:: Problem ::
Using the records below, write out again exactly the lines that begin at the line containing "For every named target in this 274×2576" and end at the line containing "[home] (22, 19)", and no other lines.
+++++
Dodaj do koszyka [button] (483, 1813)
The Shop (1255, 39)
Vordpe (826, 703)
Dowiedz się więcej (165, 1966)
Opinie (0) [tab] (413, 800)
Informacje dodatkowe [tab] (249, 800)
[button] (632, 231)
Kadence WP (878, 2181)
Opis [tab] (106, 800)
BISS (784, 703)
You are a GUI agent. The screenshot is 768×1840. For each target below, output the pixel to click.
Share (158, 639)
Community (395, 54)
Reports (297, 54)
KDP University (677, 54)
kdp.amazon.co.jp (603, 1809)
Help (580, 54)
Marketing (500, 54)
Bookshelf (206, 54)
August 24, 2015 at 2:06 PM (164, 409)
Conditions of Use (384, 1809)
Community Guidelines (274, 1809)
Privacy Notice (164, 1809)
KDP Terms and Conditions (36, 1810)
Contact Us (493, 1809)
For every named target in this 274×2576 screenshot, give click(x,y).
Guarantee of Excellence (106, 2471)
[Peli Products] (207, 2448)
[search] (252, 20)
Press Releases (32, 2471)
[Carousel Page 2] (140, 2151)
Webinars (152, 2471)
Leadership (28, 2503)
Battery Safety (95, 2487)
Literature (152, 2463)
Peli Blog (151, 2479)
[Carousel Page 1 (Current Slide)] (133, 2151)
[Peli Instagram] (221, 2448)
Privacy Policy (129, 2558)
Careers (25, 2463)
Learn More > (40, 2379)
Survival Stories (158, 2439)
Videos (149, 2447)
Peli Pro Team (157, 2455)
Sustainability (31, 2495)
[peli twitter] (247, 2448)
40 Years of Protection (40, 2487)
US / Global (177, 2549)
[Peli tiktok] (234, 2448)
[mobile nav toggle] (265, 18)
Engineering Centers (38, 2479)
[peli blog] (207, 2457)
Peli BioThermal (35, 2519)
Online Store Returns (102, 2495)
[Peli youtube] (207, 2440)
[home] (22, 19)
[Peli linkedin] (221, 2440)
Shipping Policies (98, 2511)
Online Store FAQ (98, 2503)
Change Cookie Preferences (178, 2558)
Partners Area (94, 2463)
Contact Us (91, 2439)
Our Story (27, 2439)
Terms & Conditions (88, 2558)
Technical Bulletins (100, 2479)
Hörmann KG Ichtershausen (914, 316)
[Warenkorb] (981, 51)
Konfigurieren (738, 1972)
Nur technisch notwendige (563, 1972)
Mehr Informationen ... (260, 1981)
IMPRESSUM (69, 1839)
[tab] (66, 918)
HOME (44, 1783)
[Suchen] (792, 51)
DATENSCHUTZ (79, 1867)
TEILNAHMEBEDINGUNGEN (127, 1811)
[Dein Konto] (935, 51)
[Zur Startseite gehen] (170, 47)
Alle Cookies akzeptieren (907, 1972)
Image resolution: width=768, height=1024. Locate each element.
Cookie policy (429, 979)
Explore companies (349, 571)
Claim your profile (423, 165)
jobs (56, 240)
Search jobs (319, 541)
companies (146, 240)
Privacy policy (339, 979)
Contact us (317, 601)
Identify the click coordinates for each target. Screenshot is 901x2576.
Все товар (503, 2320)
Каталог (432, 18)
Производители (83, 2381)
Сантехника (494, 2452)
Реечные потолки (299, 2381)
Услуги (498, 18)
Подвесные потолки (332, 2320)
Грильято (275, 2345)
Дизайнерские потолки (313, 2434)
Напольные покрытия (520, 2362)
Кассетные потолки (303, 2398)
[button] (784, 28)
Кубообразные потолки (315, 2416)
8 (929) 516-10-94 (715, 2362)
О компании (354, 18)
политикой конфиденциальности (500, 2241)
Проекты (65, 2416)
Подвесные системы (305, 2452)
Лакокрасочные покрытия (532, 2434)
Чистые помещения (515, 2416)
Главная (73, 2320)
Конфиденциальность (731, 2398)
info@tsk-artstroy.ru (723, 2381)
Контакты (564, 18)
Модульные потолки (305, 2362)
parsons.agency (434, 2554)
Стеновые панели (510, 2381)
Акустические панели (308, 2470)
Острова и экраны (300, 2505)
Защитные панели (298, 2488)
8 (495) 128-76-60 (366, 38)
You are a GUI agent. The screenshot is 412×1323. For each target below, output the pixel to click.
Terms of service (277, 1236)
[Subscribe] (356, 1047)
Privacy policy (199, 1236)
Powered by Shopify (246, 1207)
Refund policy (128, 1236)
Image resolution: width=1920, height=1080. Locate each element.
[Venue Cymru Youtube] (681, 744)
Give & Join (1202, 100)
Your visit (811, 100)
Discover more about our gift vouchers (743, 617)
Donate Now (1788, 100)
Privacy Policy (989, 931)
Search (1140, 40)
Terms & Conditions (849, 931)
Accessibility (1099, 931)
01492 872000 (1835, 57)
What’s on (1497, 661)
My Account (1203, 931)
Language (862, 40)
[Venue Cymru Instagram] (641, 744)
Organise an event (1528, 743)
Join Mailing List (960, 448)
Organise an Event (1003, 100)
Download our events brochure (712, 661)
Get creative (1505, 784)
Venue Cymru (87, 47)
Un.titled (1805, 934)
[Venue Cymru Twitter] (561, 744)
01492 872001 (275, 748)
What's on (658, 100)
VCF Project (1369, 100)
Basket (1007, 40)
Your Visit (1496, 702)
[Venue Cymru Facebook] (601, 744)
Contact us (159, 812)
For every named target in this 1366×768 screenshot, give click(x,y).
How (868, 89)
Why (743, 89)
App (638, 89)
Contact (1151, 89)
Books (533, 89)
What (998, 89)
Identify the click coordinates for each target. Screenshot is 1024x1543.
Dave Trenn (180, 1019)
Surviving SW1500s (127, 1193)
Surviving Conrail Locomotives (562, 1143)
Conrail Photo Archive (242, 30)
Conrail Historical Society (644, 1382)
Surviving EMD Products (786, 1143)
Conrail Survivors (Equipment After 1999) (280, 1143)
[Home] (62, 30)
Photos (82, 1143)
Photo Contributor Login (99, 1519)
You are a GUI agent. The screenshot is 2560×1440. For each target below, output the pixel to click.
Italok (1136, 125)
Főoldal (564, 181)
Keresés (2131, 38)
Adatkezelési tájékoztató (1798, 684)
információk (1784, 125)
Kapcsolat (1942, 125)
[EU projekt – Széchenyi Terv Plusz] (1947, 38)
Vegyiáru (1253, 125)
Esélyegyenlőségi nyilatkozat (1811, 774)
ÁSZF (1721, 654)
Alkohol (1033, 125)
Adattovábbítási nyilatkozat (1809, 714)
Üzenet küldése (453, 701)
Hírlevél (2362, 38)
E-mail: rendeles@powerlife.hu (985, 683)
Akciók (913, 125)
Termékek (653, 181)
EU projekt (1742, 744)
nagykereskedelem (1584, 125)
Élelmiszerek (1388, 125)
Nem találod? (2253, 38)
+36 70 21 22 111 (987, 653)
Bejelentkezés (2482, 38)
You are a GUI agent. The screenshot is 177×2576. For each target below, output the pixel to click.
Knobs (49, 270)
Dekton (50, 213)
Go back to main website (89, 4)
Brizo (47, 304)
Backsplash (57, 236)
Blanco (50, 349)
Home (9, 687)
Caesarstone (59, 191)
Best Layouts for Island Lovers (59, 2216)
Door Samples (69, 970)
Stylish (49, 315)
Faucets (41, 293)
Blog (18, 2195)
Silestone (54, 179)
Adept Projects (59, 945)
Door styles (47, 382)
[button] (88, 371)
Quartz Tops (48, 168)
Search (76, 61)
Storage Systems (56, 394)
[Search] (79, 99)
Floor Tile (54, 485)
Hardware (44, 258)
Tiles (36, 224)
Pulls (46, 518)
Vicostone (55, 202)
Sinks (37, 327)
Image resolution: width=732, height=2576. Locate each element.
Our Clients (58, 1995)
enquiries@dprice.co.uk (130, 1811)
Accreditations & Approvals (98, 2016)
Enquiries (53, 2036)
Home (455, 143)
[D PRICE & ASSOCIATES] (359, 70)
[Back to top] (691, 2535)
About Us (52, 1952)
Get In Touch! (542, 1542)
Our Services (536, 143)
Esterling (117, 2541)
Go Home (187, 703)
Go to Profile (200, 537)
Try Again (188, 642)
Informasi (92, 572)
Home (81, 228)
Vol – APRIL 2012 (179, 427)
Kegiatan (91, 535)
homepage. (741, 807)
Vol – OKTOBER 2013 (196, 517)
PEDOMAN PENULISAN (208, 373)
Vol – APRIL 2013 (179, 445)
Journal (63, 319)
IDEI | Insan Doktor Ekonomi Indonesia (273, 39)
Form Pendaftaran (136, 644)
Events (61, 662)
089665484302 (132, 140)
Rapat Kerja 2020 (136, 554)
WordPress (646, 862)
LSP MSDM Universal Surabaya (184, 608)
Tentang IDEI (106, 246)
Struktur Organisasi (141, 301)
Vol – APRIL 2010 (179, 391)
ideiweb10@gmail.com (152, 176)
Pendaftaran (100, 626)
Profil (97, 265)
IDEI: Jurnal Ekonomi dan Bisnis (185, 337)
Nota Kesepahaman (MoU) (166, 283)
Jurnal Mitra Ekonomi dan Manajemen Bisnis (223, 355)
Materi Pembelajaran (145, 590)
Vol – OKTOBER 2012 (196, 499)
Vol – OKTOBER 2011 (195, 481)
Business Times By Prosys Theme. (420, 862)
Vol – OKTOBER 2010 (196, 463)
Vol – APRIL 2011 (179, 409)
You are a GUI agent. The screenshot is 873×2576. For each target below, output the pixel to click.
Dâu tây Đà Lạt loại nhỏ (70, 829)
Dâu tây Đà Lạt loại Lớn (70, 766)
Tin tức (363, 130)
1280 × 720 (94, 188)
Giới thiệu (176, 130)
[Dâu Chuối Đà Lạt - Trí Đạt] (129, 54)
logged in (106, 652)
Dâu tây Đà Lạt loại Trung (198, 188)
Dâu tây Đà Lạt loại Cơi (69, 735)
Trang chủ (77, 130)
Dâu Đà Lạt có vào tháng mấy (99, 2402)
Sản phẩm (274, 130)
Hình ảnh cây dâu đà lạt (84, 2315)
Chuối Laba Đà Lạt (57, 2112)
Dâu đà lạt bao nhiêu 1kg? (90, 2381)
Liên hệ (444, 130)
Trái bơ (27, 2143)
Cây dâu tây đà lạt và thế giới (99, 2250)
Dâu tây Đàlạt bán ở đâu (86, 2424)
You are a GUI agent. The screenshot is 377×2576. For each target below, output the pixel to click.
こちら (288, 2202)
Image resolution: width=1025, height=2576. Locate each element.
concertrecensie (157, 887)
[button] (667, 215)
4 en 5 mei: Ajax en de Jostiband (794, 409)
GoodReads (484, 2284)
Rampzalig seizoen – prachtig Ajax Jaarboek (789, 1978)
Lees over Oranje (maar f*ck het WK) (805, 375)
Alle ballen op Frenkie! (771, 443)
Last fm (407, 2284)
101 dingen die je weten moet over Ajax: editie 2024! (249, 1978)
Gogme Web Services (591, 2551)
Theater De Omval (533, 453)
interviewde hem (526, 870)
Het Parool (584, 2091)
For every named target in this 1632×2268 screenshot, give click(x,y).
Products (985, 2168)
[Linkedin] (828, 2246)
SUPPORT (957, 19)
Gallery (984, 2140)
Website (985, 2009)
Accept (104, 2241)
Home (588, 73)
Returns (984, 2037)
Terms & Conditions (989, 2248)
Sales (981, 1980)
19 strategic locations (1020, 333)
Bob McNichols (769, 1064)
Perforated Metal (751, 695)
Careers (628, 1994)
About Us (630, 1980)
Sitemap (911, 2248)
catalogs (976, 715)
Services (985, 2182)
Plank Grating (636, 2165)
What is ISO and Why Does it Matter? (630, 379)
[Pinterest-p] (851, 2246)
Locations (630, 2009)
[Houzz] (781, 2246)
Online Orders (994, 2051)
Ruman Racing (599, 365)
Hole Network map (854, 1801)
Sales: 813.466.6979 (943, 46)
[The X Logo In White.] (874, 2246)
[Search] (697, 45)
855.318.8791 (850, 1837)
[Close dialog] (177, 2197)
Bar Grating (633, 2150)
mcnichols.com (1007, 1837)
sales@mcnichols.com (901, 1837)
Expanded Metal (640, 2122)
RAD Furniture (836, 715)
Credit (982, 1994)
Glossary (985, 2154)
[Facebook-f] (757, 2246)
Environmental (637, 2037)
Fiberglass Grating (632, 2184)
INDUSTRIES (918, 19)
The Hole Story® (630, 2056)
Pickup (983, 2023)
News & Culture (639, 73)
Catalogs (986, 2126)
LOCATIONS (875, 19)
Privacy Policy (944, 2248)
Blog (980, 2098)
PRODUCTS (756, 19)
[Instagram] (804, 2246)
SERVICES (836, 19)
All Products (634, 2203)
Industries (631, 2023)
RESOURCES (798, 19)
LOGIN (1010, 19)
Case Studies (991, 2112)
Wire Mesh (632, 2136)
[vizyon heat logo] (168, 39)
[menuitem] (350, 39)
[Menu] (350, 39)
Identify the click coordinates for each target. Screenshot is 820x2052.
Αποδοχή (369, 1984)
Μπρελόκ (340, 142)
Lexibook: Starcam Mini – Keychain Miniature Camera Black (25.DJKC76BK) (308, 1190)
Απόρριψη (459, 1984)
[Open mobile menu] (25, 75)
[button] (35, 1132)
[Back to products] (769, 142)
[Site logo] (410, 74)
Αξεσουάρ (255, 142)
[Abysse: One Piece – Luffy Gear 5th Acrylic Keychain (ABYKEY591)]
+++++
:: The answer ::
For every named target in this 274×2576 screenshot, give click(x,y).
Guarantee of Excellence (106, 2471)
[Peli Products] (207, 2448)
[search] (252, 20)
Press Releases (32, 2471)
[Carousel Page 2] (140, 2151)
Webinars (152, 2471)
Leadership (28, 2503)
Battery Safety (95, 2487)
Literature (152, 2463)
Peli Blog (151, 2479)
[Carousel Page 1 (Current Slide)] (133, 2151)
[Peli Instagram] (221, 2448)
Privacy Policy (129, 2558)
Careers (25, 2463)
Learn More > (40, 2379)
Survival Stories (158, 2439)
Videos (149, 2447)
Peli Pro Team (157, 2455)
Sustainability (31, 2495)
[peli twitter] (247, 2448)
40 Years of Protection (40, 2487)
US / Global (177, 2549)
[Peli tiktok] (234, 2448)
[mobile nav toggle] (265, 18)
Engineering Centers (38, 2479)
[peli blog] (207, 2457)
Peli BioThermal (35, 2519)
Online Store Returns (102, 2495)
[Peli youtube] (207, 2440)
[home] (22, 19)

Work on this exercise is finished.